- _SET PROBLEM 1_
In the Ames housing analysis, what share of homes have a Shed or Flat roof?
- _SET PROBLEM 2_
Pick up the Ames house style and roof style analysis after its last line and keep it going.

- _DOCUMENT EXCERPT_
****************

These are the most popular combinations because Ames is a pretty traditional Midwestern town. The 1Story-Gable combo is basically your classic ranch house, and the 2Story-Gable is your classic colonial or traditional two-story. These are what got built during the big suburban boom after World War II, which is probably when a lot of Ames was developed.

Least Common Combinations:

The rarest combinations are probably either weird custom builds or old historical homes. Any house with a Shed or Flat roof is unusual here—these show up in less than 1% of homes. Shed roofs might be on some modern designer homes, and Flat roofs could be older commercial buildings that got converted to homes or some contemporary minimalist houses.

# Limiting visualization to top 6 house styles by frequency to avoid clutter
top_house_styles <- ames |>
  count(House.Style, sort = TRUE) |>
  head(6) |>
  pull(House.Style)

# Filtering for visualization
combo_viz_data <- combination_counts |>
  filter(House.Style %in% top_house_styles)

ggplot(combo_viz_data, aes(x = House.Style, y = Count, fill = Roof.Style)) +
  geom_col(position = "dodge") +
  scale_fill_brewer(palette = "Set3", name = "Roof Style") +
  labs(title = "Architectural Combinations: House Style × Roof Style",
       subtitle = "Limited to 6 most common house styles for clarity",
       x = "House Style",
       y = "Number of Homes",
       caption = "1Story = Ranch, 2Story = Two-story, 1.5Fin = 1.5 story finished, \nSLvl = Split level, SFoyer = Split foyer") +
  theme_minimal() +
  theme(axis.text.x = element_text(angle = 45, hjust = 1),
        legend.position = "right")

****************

- _DATASET EXTRACT_
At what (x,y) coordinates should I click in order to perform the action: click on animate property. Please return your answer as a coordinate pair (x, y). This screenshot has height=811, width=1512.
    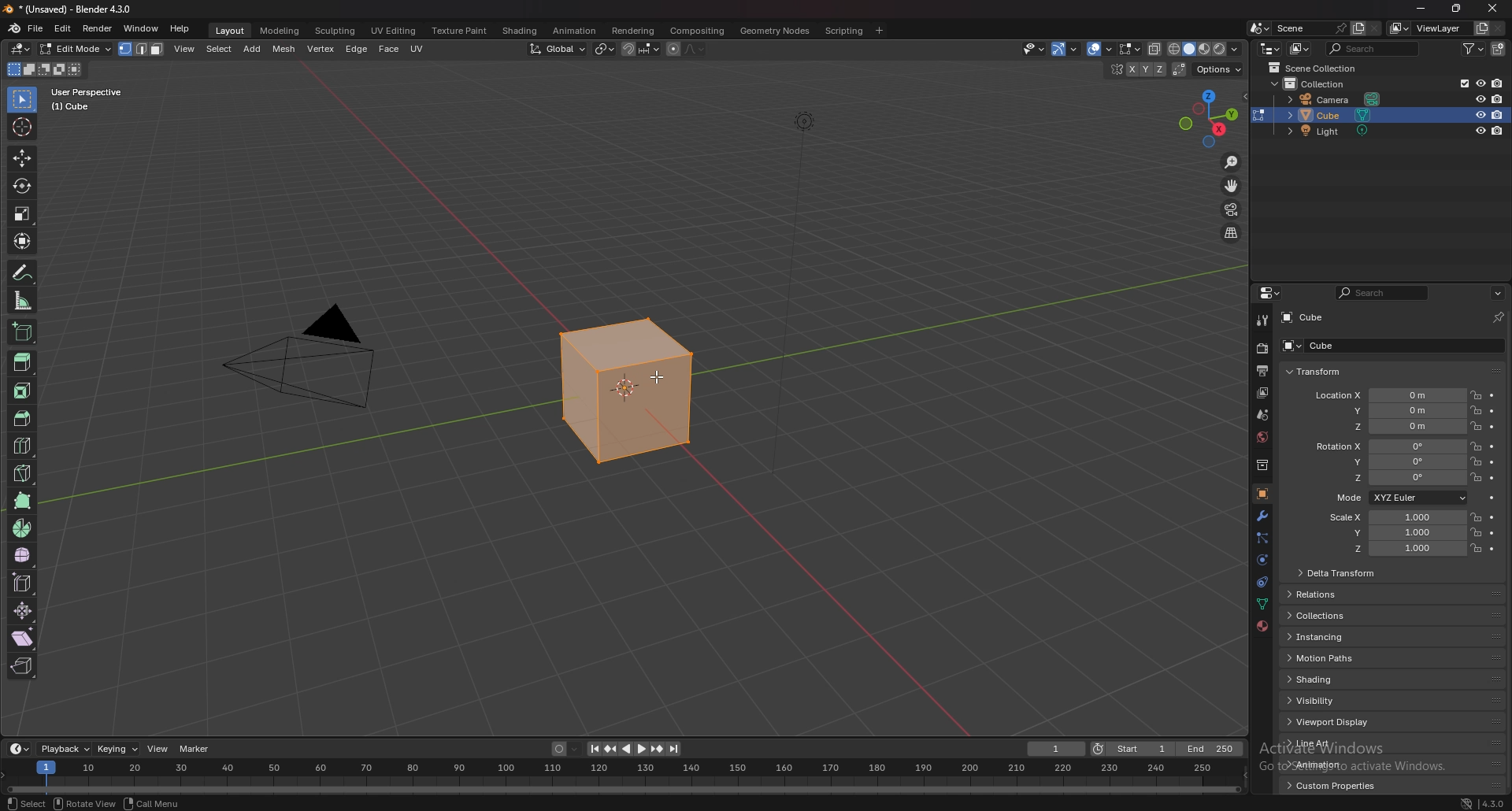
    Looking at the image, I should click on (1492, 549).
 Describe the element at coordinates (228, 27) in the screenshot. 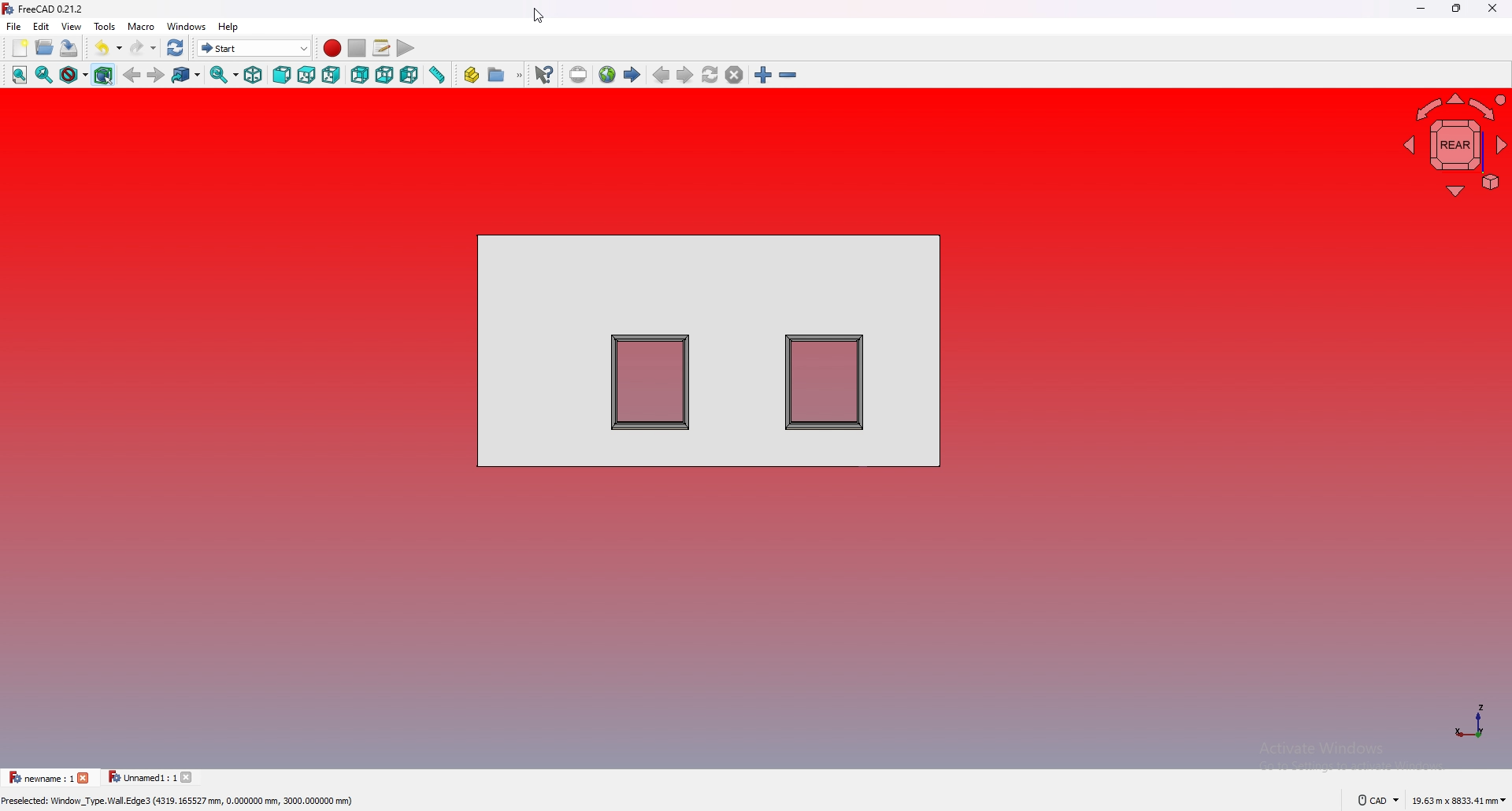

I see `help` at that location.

****************

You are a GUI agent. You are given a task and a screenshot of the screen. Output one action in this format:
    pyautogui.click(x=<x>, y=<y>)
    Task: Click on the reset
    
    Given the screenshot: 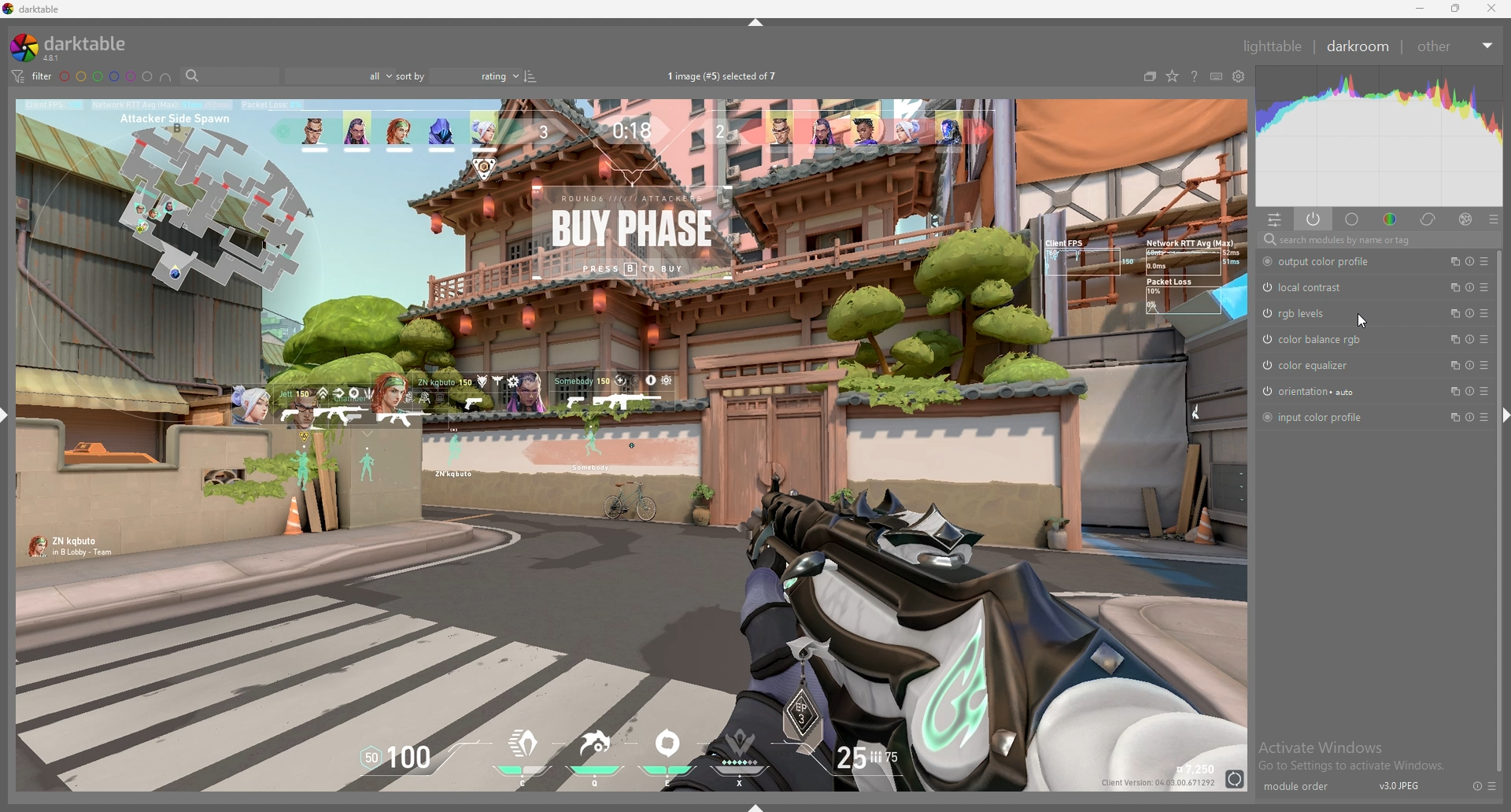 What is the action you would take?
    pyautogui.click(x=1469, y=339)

****************

- _TASK RESULT 1_
Less than 1% of homes.

- _TASK RESULT 2_
Insight from Visualization: The chart shows that Gable and Hip roofs are everywhere across all house types, but you see them in different amounts. Two-story homes really prefer Gable roofs even more than one-story homes do. I think this is because a Gable roof (the pointy triangle kind) looks better on a tall house—it emphasizes the height. Hip roofs (where all sides slope down) are flatter and work well on both styles but seem especially popular on ranch houses where you don’t want the house to look too tall.

Conclusion

Looking at group probabilities and rare combinations this week taught me a lot about the Ames housing market:

Townhouses are really rare: Even though they’re usually good starter homes, less than 5% of Ames homes are townhouses or multi-family. Ames is basically all single-family houses.
Quality and neighborhood go together: You basically can’t find a cheap, low-quality house in an expensive neighborhood (only 0.07% chance). Nice neighborhoods stay nice, and builders only put expensive houses in nice areas.
Garages became essential over time: Modern homes without garages are super rare because everyone expects parking now. The shift from 1-car to 3-car garages shows how car ownership changed over the decades.
Architecture is pretty traditional here: Most homes have standard Gable or Hip roofs (98% of them). The fancy or unusual combinations either don’t work structurally or just aren’t popular in the Midwest.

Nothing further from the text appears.